| EXERCISE REQUIREMENTS |
Can the data below be set down again exactly, line for line?

| AVAILABLE RECORDS |
■ ■ ■ ■ ■ ■ ■
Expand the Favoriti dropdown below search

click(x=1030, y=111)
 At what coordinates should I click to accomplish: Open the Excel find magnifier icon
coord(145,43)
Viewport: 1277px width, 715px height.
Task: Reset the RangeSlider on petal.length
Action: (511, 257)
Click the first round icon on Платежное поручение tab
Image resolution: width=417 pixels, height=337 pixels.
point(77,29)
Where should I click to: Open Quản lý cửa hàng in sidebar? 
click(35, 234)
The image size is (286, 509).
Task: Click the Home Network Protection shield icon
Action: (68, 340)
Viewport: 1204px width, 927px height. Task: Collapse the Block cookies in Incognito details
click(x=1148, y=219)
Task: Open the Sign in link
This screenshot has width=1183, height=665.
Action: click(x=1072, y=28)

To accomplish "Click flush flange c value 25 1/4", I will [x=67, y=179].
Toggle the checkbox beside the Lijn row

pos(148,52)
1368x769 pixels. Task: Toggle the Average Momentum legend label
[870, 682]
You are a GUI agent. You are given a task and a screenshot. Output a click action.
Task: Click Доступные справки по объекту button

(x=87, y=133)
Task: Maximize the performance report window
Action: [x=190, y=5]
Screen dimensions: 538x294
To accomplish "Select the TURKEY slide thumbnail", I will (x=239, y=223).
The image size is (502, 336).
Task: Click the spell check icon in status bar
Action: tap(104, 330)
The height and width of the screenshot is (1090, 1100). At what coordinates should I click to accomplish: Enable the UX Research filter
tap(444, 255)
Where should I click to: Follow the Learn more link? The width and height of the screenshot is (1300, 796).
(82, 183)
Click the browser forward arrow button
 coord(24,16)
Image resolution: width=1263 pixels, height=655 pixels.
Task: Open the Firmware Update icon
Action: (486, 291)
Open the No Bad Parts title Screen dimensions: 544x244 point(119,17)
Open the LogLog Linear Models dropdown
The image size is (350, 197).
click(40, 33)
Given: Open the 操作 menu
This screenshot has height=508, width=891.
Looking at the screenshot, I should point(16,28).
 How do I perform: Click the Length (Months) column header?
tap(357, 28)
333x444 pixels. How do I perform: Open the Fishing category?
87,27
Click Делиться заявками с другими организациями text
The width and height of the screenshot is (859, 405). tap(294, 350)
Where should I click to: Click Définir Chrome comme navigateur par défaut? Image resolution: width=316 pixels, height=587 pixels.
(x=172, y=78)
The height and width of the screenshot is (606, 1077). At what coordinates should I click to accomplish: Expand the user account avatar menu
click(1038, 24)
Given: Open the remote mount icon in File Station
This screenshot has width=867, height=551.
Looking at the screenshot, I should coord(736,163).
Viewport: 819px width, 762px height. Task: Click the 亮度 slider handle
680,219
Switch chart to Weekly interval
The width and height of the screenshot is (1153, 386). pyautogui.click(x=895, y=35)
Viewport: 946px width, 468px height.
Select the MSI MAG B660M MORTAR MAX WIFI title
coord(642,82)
■ ■ ■ ■ ■ ■ ■
| ANSWER TO THIS EXERCISE |
Expand the Favoriti dropdown below search

click(x=1030, y=111)
 At what coordinates should I click to accomplish: Open the Excel find magnifier icon
coord(145,43)
Viewport: 1277px width, 715px height.
Task: Reset the RangeSlider on petal.length
Action: (511, 257)
Click the first round icon on Платежное поручение tab
Image resolution: width=417 pixels, height=337 pixels.
point(77,29)
Where should I click to: Open Quản lý cửa hàng in sidebar? 
click(35, 234)
The image size is (286, 509).
Task: Click the Home Network Protection shield icon
Action: (68, 340)
Viewport: 1204px width, 927px height. Task: Collapse the Block cookies in Incognito details
click(x=1148, y=219)
Task: Open the Sign in link
This screenshot has width=1183, height=665.
Action: click(x=1072, y=28)

To accomplish "Click flush flange c value 25 1/4", I will [x=67, y=179].
Toggle the checkbox beside the Lijn row

pos(148,52)
1368x769 pixels. Task: Toggle the Average Momentum legend label
[870, 682]
You are a GUI agent. You are given a task and a screenshot. Output a click action.
Task: Click Доступные справки по объекту button

(x=87, y=133)
Task: Maximize the performance report window
Action: [x=190, y=5]
Screen dimensions: 538x294
To accomplish "Select the TURKEY slide thumbnail", I will (x=239, y=223).
The image size is (502, 336).
Task: Click the spell check icon in status bar
Action: tap(104, 330)
The height and width of the screenshot is (1090, 1100). At what coordinates should I click to accomplish: Enable the UX Research filter
tap(444, 255)
Where should I click to: Follow the Learn more link? The width and height of the screenshot is (1300, 796).
(82, 183)
Click the browser forward arrow button
 coord(24,16)
Image resolution: width=1263 pixels, height=655 pixels.
Task: Open the Firmware Update icon
Action: (486, 291)
Open the No Bad Parts title Screen dimensions: 544x244 point(119,17)
Open the LogLog Linear Models dropdown
The image size is (350, 197).
click(40, 33)
Given: Open the 操作 menu
This screenshot has height=508, width=891.
Looking at the screenshot, I should point(16,28).
 How do I perform: Click the Length (Months) column header?
tap(357, 28)
333x444 pixels. How do I perform: Open the Fishing category?
87,27
Click Делиться заявками с другими организациями text
The width and height of the screenshot is (859, 405). tap(294, 350)
Where should I click to: Click Définir Chrome comme navigateur par défaut? Image resolution: width=316 pixels, height=587 pixels.
(x=172, y=78)
The height and width of the screenshot is (606, 1077). At what coordinates should I click to accomplish: Expand the user account avatar menu
click(1038, 24)
Given: Open the remote mount icon in File Station
This screenshot has width=867, height=551.
Looking at the screenshot, I should coord(736,163).
Viewport: 819px width, 762px height. Task: Click the 亮度 slider handle
680,219
Switch chart to Weekly interval
The width and height of the screenshot is (1153, 386). pyautogui.click(x=895, y=35)
Viewport: 946px width, 468px height.
Select the MSI MAG B660M MORTAR MAX WIFI title
coord(642,82)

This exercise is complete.